El fiscal general del Estado, Álvaro García Ortiz tras tomar posesión de su cargo en el Supremo
Caída del fiscal general del Estado
La salida de García Ortiz allana el camino de su sucesión entre críticas del Gobierno a los jueces del Supremo
La vicepresidenta Yolanda Díaz ha cargado contra el fallo adelantado del Alto Tribunal y ha declarado que se ha condenado «a un hombre bueno que es inocente»
El hasta hoy fiscal general del Estado, Álvaro García Ortiz, presentaba esta mañana su renuncia al cargo, en una carta dirigida al ministro de Justicia, Félix Bolaños, después de que, el pasado jueves, el Supremo lo condenase a dos años de inhabilitación especial para el ejercicio de su puesto, como único autor de un delito de revelación de secretos del novio de Isabel Díaz Ayuso, el empresario madrileño Alberto González Amador.
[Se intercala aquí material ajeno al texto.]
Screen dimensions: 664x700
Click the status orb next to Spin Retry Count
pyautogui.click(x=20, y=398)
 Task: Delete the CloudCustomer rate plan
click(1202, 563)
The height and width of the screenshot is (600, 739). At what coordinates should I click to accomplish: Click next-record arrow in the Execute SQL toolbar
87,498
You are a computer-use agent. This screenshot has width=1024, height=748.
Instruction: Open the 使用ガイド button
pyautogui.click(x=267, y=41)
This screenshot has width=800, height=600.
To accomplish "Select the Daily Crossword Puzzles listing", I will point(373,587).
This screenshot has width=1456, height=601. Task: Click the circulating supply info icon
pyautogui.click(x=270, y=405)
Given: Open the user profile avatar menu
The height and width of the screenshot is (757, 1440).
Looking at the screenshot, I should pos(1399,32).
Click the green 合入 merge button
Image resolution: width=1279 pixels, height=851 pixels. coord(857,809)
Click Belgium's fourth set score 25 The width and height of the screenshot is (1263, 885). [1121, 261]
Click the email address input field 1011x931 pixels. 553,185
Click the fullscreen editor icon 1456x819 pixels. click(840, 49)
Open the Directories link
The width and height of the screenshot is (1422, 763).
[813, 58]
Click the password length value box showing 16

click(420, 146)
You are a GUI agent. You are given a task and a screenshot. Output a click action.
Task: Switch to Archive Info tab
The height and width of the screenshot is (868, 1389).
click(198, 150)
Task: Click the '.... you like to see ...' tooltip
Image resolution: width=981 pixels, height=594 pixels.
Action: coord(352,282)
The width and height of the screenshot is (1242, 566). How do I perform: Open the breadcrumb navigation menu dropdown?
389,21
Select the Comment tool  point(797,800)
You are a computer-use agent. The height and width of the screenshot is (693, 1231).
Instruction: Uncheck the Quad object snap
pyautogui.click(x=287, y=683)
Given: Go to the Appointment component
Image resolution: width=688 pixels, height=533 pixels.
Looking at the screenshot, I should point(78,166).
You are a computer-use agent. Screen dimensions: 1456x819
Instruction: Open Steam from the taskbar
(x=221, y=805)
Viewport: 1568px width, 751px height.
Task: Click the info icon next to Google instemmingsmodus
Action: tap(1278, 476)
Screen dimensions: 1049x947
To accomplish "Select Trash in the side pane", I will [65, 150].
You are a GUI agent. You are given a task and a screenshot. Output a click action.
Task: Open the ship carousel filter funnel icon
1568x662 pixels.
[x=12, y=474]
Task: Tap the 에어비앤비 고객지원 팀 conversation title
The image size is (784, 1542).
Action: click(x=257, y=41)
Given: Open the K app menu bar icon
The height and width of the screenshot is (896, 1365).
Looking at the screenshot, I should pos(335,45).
En la misiva remitida al Gobierno, García Ortiz declaraba su «profundo respeto a las resoluciones judiciales» y, en consecuencia, tras haber sido declarado culpable, en un proceso penal público, y entender que era «el momento de abandonar el desempeño de tan alta responsabilidad».
Una responsabilidad que en palabras de la vicepresidenta segunda del Gobierno y ministra de Trabajo Yolanda Díaz ejerció «un hombre bueno» para el que el fallo del Supremo ha supuesto «un punto de inflexión» que «vulnera su mandato constitucional y la separación de poderes». Por eso, la representante de Sumar ha llamado a los ciudadanos, con especial atención hacia los votantes progresistas, a movilizarse «en defensa de la democracia y el respeto institucional».
«Ha llegado la hora de dar un paso adelante» dado que, según Díaz, «hay parte de la judicatura que se cree impune y hay parte de la judicatura que ha tomado parte» en la escena política de la mano del Alto Tribunal. Por su parte, el ministro de Cultura, Ernest Urtasun, insistía como su jefa en la importancia de protestar ante «todos estos atropellos».
Tampoco ha escatimado en críticas el titular de la cartera de Consumo, Pablo Bustinduy, para quien García Ortiz ha demostrado una conducta «impecable, incluso en estas condiciones, manifestando un respeto por las instituciones y una integridad de la que no serían capaces muchas personas en la posición en la que se ha visto sometido».
El primero en pronunciarse, sin embargo, era el presidente del Gobierno Pedro Sánchez quien tras conocerse el contenido íntegro de la carta con la que Álvaro García Ortiz dimitía de sus funciones al frente del Ministerio Público, este lunes, despedía a un «servidor público» que «tiene todo mi respeto y mi consideración», pero que será sustituido en las próximas horas. El mismo Sánchez que, el pasado jueves 20 de noviembre –horas después de que el Tribunal diera a conocer el fallo contra García Ortiz– aseguraba, en un relato próximo al lawfare según la cual la democracia debe «defenderse» ante ataques en forma de «desinformación» y «abusos de poder» y ante quienes «se creen con la prerrogativa de tutelarla o amenazarla».